The asset management giant sees an acceleration in infrastructure investment happening currently, including demand for upgraded digital infrastructure, such as fiber broadband, cell towers, and data centers; logistical hubs such as airports, railroads, and shipping ports; and decarbonization efforts and energy security.
The acquisition comes as the United States is undertaking a significant push in its renewable energy infrastructure thanks to funding and incentive and grant opportunities established in the Inflation Reduction Act. The law has helped create hundreds of new projects in solar, wind, hydrogen, and other clean-energy efforts.
BlackRock also views the public-private capital relationship deepening for funding infrastructure. Plus, companies seeking relief from high-interest rates will likely turn to their infrastructure assets for better returns on invested capital or to raise capital to reinvest in their core businesses.
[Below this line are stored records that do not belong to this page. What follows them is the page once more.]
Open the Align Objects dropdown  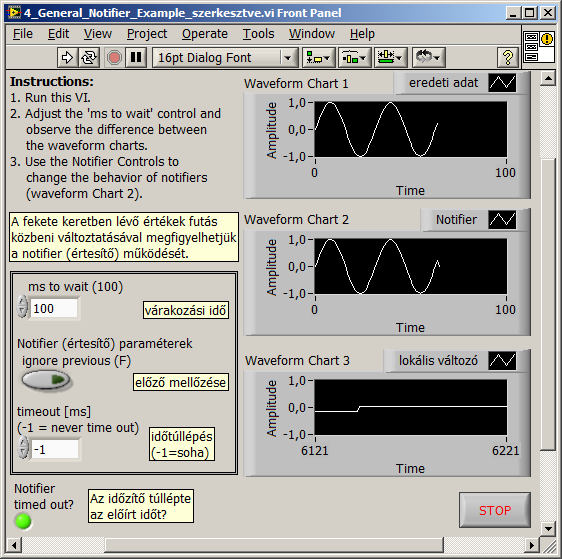pyautogui.click(x=318, y=57)
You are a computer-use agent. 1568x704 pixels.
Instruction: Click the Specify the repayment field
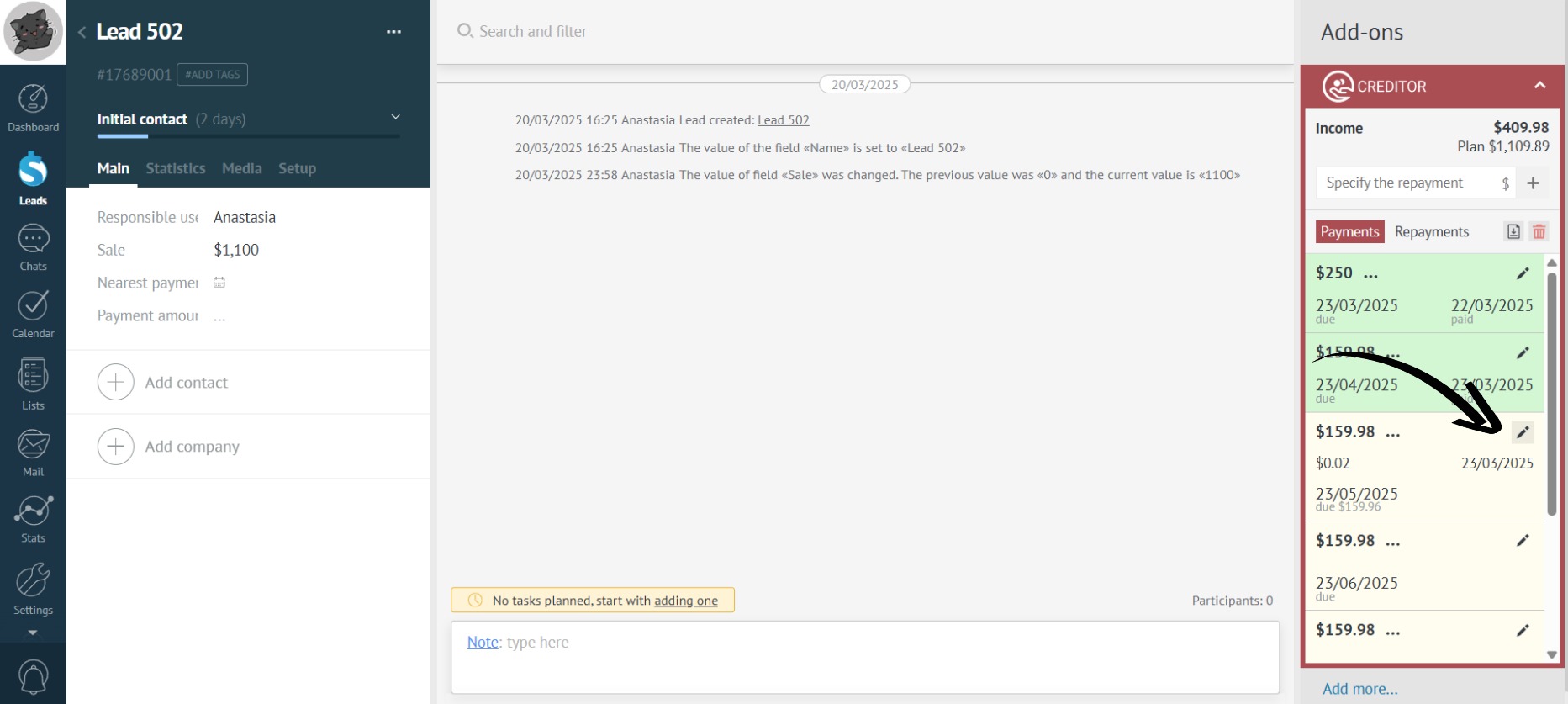1408,183
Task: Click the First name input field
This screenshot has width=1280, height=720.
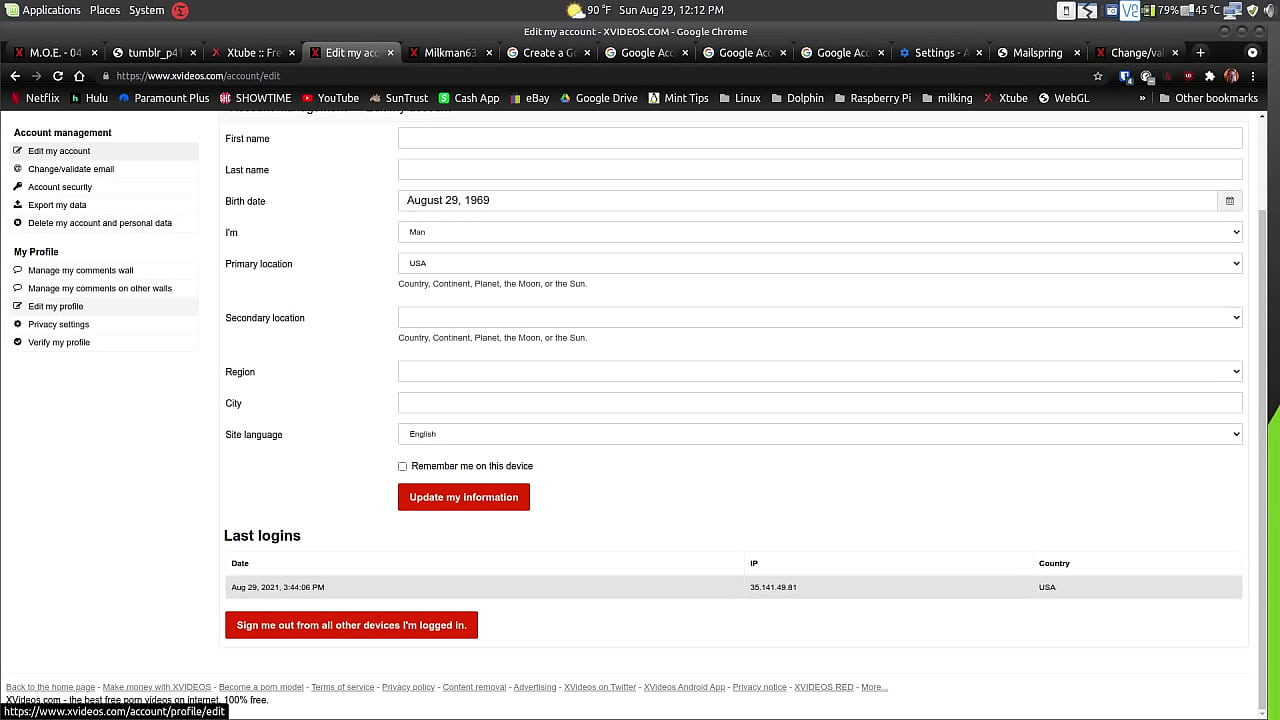Action: [x=819, y=139]
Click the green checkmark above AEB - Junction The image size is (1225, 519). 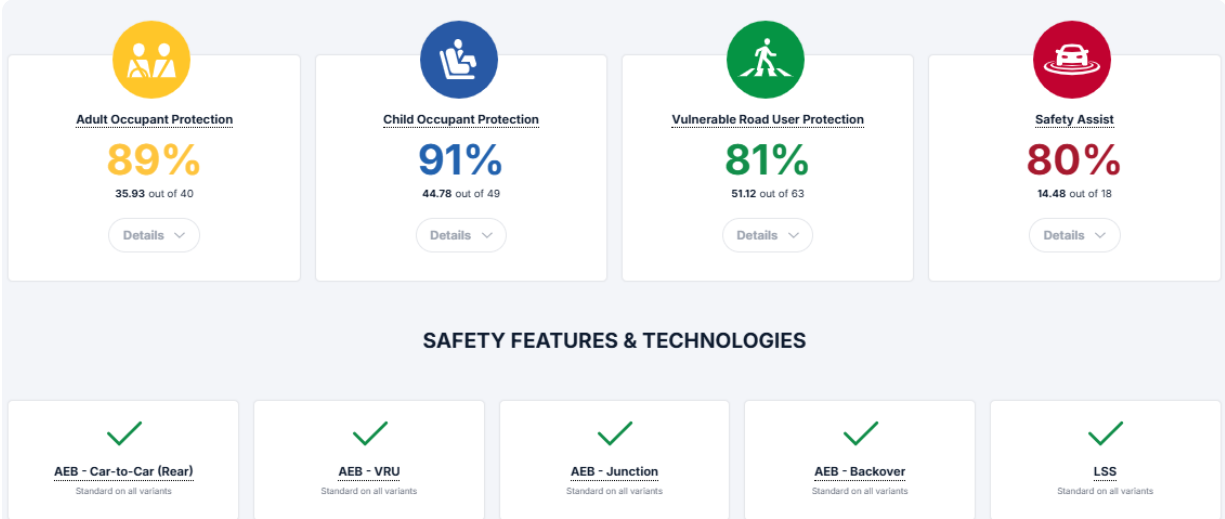(x=615, y=434)
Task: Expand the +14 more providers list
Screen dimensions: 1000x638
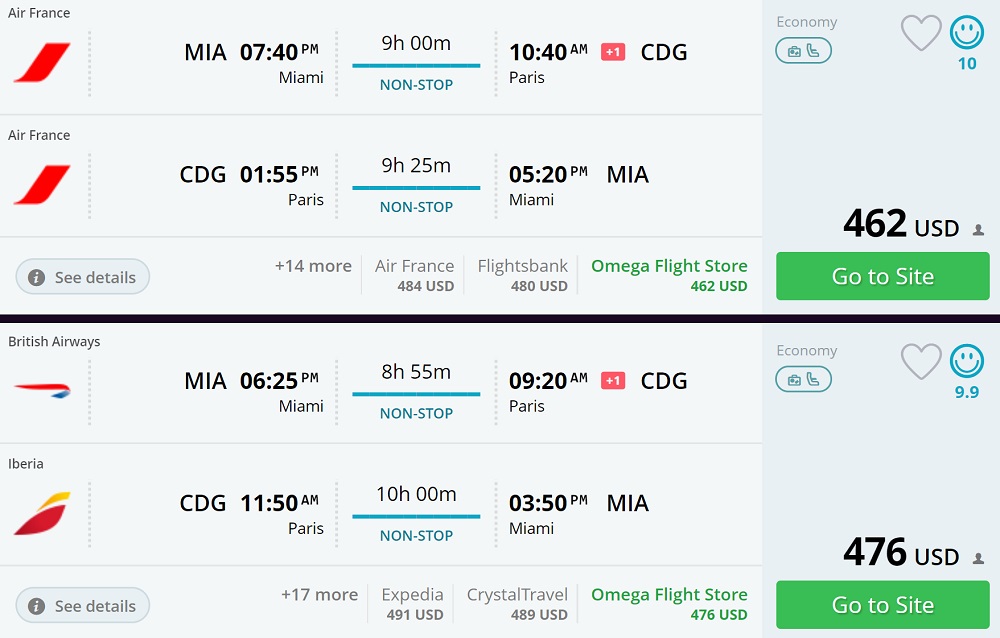Action: pyautogui.click(x=313, y=266)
All these trends point BlackRock toward infrastructure investing.
“Infrastructure is one of the most exciting long-term investment opportunities, as a number of structural shifts re-shape the global economy,” Laurence Fink, BlackRock chairman and CEO, said in a statement. “We believe the expansion of both physical and digital infrastructure will continue to accelerate, as governments prioritize self-sufficiency and security through increased domestic industrial capacity, energy independence, and onshoring or near-shoring of critical sectors. Policymakers are only just beginning to implement once-in-a-generation financial incentives for new infrastructure technologies and projects.”
In November 2023 BlackRock said its Evergreen Infrastructure Fund had secured nearly $1 billion from European investors.
BlackRock aims to leverage its complementary infrastructure offerings alongside its acquisition of GIP to create a comprehensive global infrastructure franchise.
The business will have a combined $150 billion value and offer its clients expertise across equity, debt, and solutions. GIP’s assets focus on energy, transport, water, waste, and digital sectors. BlackRock has more than $50 billion in client assets under management of infrastructure equity, debt, and solutions.
Under the terms of the deal, GIP leadership, including Bayo Ogunlesi and four of its founding partners, will continue to lead the combined infrastructure platform. Ogunlesi will also be appointed to the board. GIP and its more than 40 portfolio companies generate over $75 billion in annual revenue and employ approximately 115,000 people.